The database world has become a lot more interesting of late. A decade ago it seemed a pretty stable, almost dull, place: relational had won out over alternative approaches, and Oracle, IBM and Microsoft battled it out for market share of essentially a mature market.
Over the years there had been interesting diversions into other styles: enterprises had briefly flirted with object databases in the early 1990s but these fell by the wayside.
Traditional relational databases had been designed for OLTP systems, and attempts to produce different approaches for analytics mostly fell under the steamroller of the big relational vendors, with enterprises proving a conservative lot when it came to storing their data.

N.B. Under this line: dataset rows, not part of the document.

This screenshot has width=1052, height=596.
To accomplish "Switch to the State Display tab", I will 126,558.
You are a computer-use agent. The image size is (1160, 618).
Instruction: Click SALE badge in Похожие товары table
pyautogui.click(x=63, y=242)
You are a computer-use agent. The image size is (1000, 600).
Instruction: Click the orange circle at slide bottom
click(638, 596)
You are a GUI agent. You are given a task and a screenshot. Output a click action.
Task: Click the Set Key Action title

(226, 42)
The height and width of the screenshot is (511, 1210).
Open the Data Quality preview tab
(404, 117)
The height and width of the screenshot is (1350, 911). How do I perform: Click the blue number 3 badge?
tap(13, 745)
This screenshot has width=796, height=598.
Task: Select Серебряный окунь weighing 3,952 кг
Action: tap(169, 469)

Few now remember databases like Model 204.
At the turn of the millennium you could have been forgiven for thinking that the database market was settling in for a peaceful middle age.
You would have been wrong.
What has happened over the last decade or so is the dawning realisation that the steady advances in processing power and disk storage access speeds have simply not kept pace with the explosion of growth in data volumes.
Database expert Richard Wintertracks the world’s largest production data warehouse in regular surveys: in 2000 the largest data warehouse in his survey was a few terabtyes (TB).
By 2004 this had reached 30TB and was growing exponentially.
By 2008 Teradata had five customers with warehouses over 1000TB (a petabyte) in size.
Traditional row-oriented database structures, ideal for high-concurrency OLTP workloads, started to creak under the pressure of this tidal wave of data.
This has led to the rise of columnar data storage, pioneered by Sybase, which essentially turns the database on its side and works especially well for analytic workloads, allowing a lot of data compression, though with a penalty in data loading and concurrent access.
Initially scorned by the traditional vendors, this approach has become more mainstream, with row-oriented databases now allowing a hybrid of row and column orientation depending on workload.
Sheer processing power is brought to bear through more use of MPP techniques in many of the newer database appliances.
Innovative hardware approaches have also been applied, for instance by Netezza with its FPGA accelerator. Solid state disks and cheaper memory have allowed more modest analytic volumes to be tackled differently, one example of the latter being SAP’s HANA product.
Unstructured data, like documents and web pages, have brought entirely different approaches, the most popular being the Hadoop initiative.
These bring with them new programming and file approaches but are powerful for certain workloads.
Database vendors have been scrambling to integrate such approaches in their own products, the Aster SQL-MapReduce being a pioneer in blending the structured data and Hadoop worlds.
There is even the somewhat controversial NoSQL movement, spawning a range of specialist databases that move away from traditional schemas through either XML databases or other storage structures.
All this presents a bewildering picture to enterprise customers struggling with the data explosion.
For me, the religious arguments between row and column orientation advocates are unhelpful: it is a technical argument about how best to address to a business problem and are confusing the market.
Imagine designing an ideal database optimiser.
It would constantly monitor the usage patterns of the database, identifying hot-spots and shifting the most commonly used data to whatever was the optimal storage mechanism: perhaps to memory or solid state disk, or deciding between a row or column approach depending on the workload characteristics.
Crucially, it would do all this without requiring manual intervention by a human database administrator.
The vendors of traditional databases can no longer rest on their laurels, but need to put more effort into improving their optimisers, hiding such issues from application programmers behind an intelligent, self-managing layer of software that reduces the bits and bytes arguments over rows versus columns to an optimiser decision.
The newer database vendors can do the same, though they also need to bring their products up to a similar level of maturity in reliability, security and administration which the older databases have built over the years.
May the best optimiser win.